Mientras ejercía como director de Terapéutica Experimental en Frankfurt, retomó su antiguo romance con los colorantes, y con Kiyoshi Shiga demostró que el rojo tripán era efectivo para el tratamiento de la tripanosomiasis en ratones, pero no así en mamíferos mayores.
En 1906 retomó una de las ideas que había expresado al comienzo de su carrera: la necesidad de establecer la relación entre la composición química del fármaco y su modo de acción sobre el organismo. Para Erlich era necesario buscar productos específicos que tuviesen “afinidad” por organismos patógenos. Fue entonces que acuñó dos términos que aún persisten: la bala mágica y la quimioterapia.
Si bien el concepto de matar a gérmenes patógenos con agentes químicos no era de Ehrlich, él fue quien estudió sistemáticamente este tema y centró sus investigaciones sobre la espiroqueta de Schaudinn o Treponema pallidum, la causante de la sífilis, más cuando Émile Roux había demostrado que podía transmitirse la enfermedad a los monos que servirían de modelo de estudio.
Con estos elementos a disposición, comenzó a analizar la fórmula del atoxil (una sustancia parasitotropa) en un tóxico para los gérmenes y no así para su huésped. Meticulosamente fue produciendo derivados que estudiaba en animales de laboratorio, hasta que halló el dioxidiamido-arsenobenzol, que reunía las condiciones del postulado original de Ehrlich, En su equipo le decían el ‘606‘, porque le llevó ese número de pruebas para hallarlo. Lo bautizaron como Salvarsán o “el arsénico que salva”.
Como todo nuevo recurso terapéutico aparecieron las reacciones más complejas: quejas por los efectos colaterales, preocupaciones por su precio, y una insólita oposición de la Iglesia ortodoxa rusa, que se oponía a su uso porque la sífilis era un castigo de Dios, y el hombre no podía interferir con la disposición divina…

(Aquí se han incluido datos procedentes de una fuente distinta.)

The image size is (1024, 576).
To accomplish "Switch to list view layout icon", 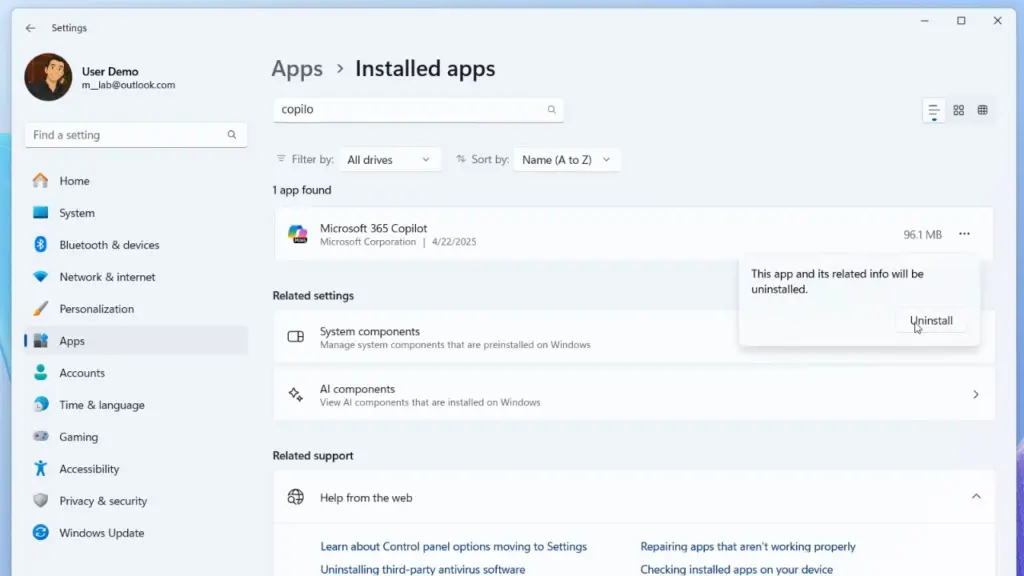I will [x=934, y=110].
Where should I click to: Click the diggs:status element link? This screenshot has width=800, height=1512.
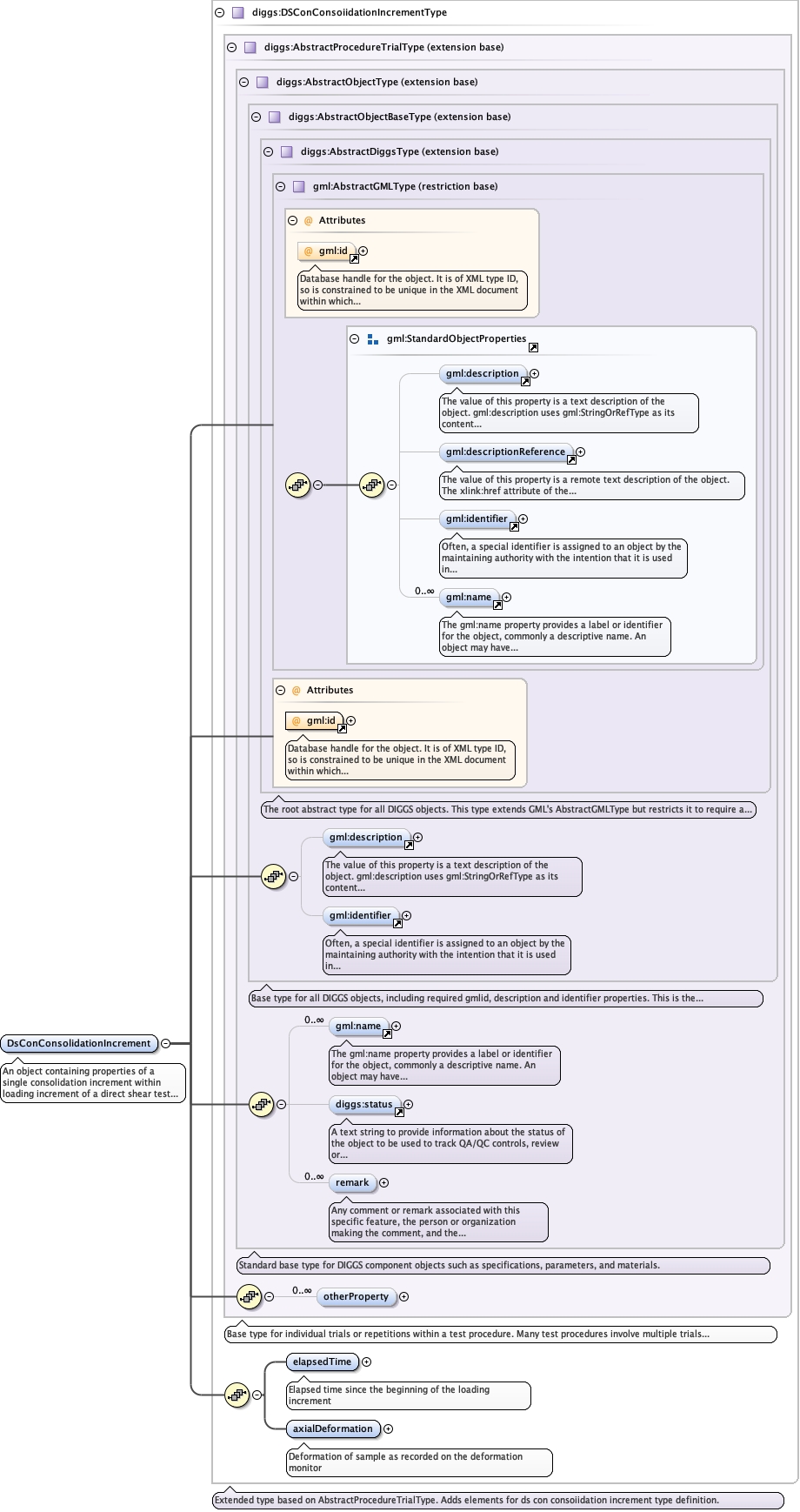363,1104
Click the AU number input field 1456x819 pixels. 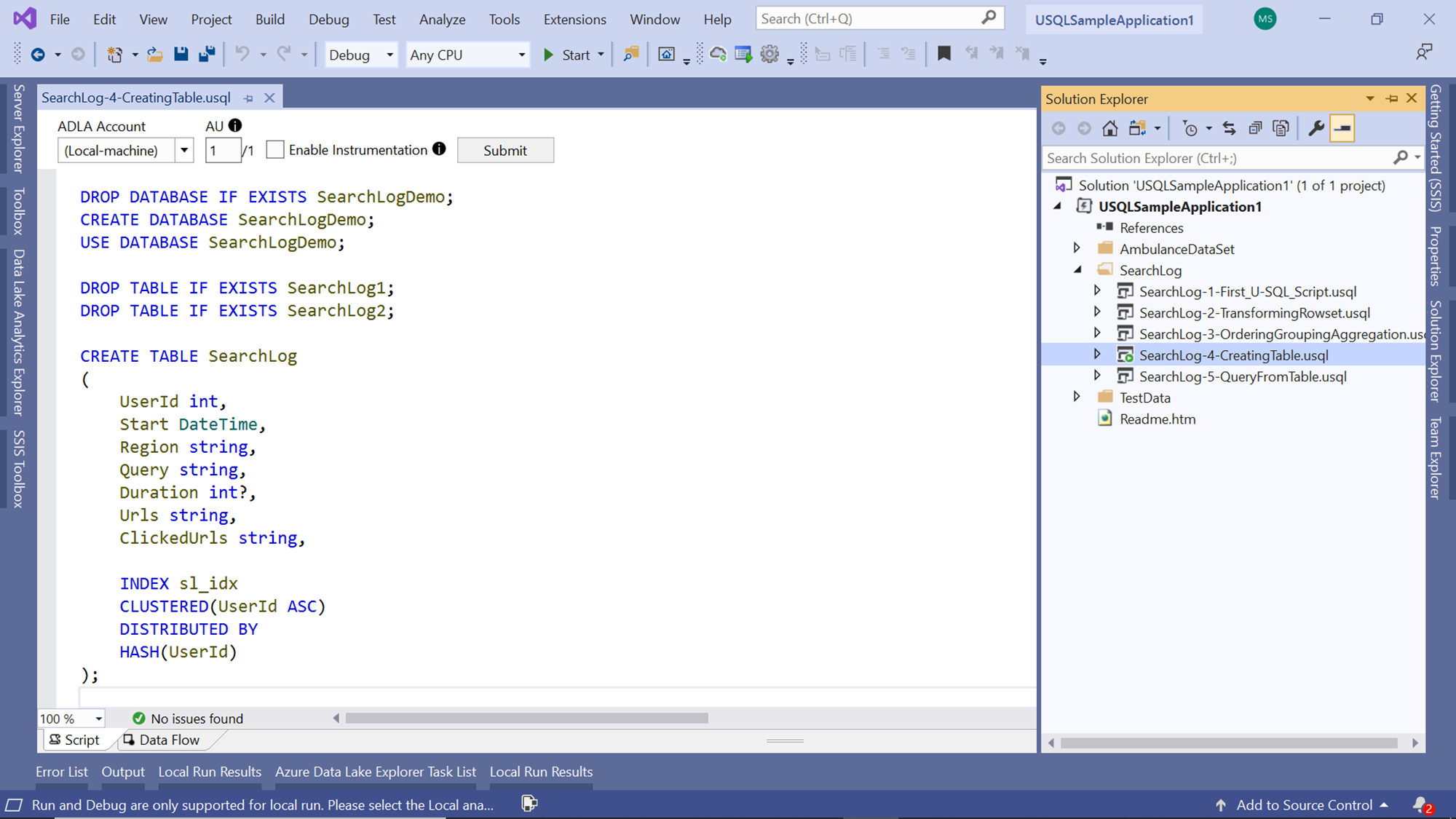(x=222, y=151)
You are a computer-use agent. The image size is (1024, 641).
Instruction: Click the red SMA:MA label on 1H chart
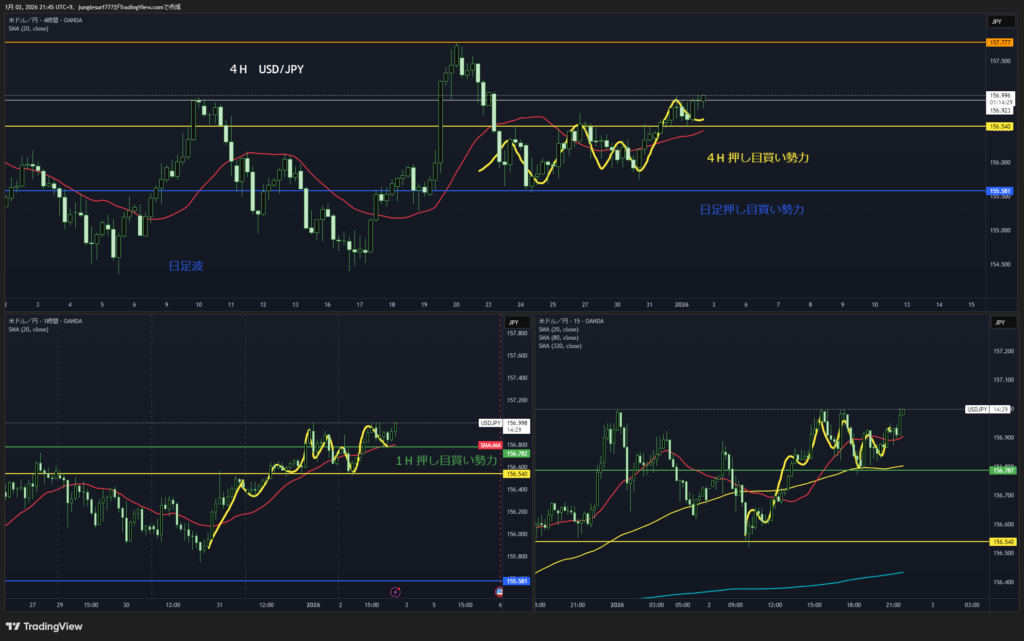pos(490,444)
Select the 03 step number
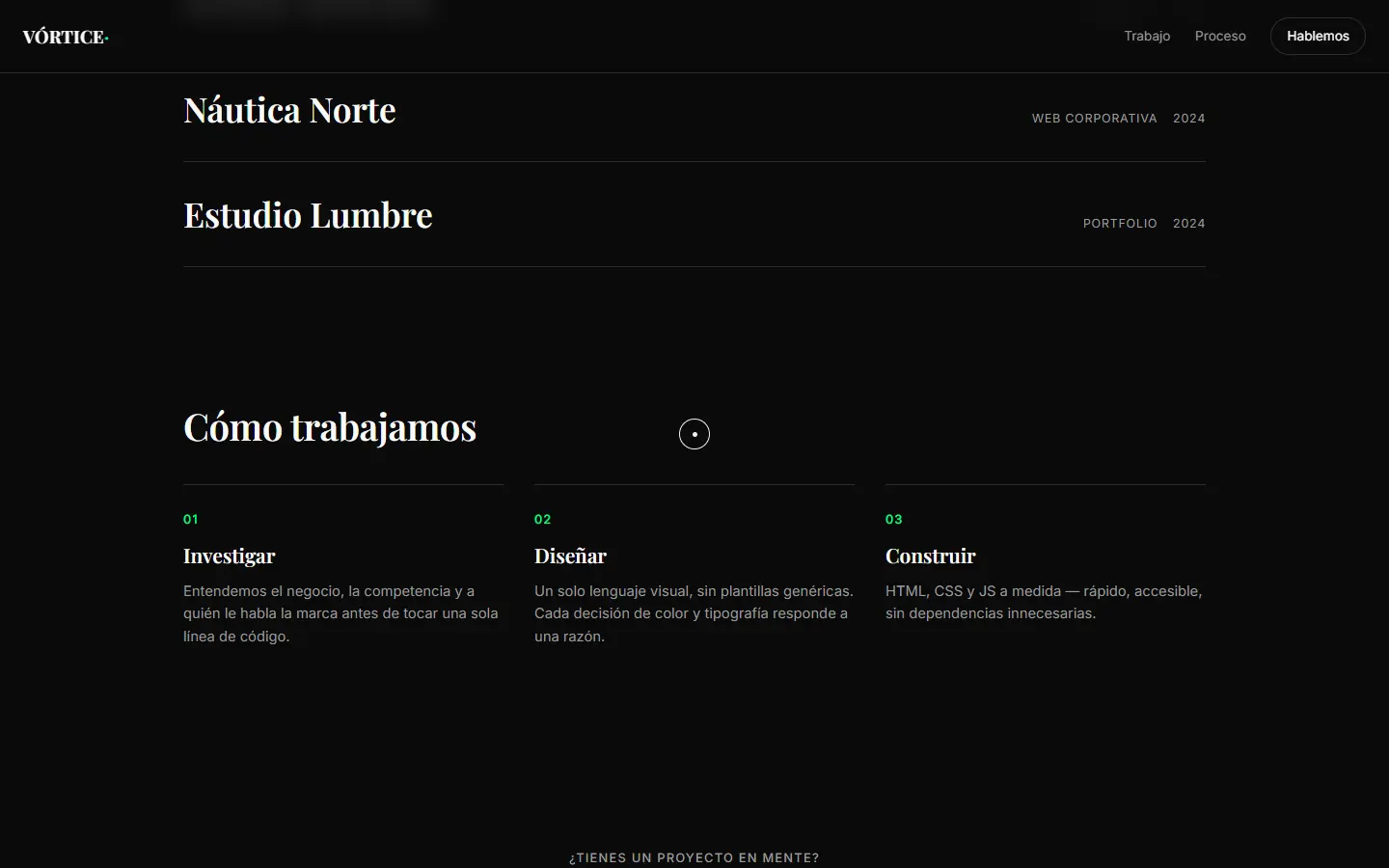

El sendero que había abierto Ehrlich llevó al desarrollo de otros medicamentos. Fue un hombre infatigable, discreto, modesto y frugal. Era socio honorario y corresponsal de 80 academias a lo largo y ancho del mundo. Doctor honoris causa de 5 universidades, condecorado por 10 naciones y premiado con el Premio Nobel en 1908.
La gran guerra interrumpió su carrera internacional. En 1914 tuvo su primer derrame cerebral. A pesar de una mejoría inicial, la afección culminó con un accidente vascular que se lo llevó de este mundo el 20 de agosto de 1915, mientras reposaba en los baños termales de Bad Homburg. Con Erlich moría uno de los grandes paladines de la medicina.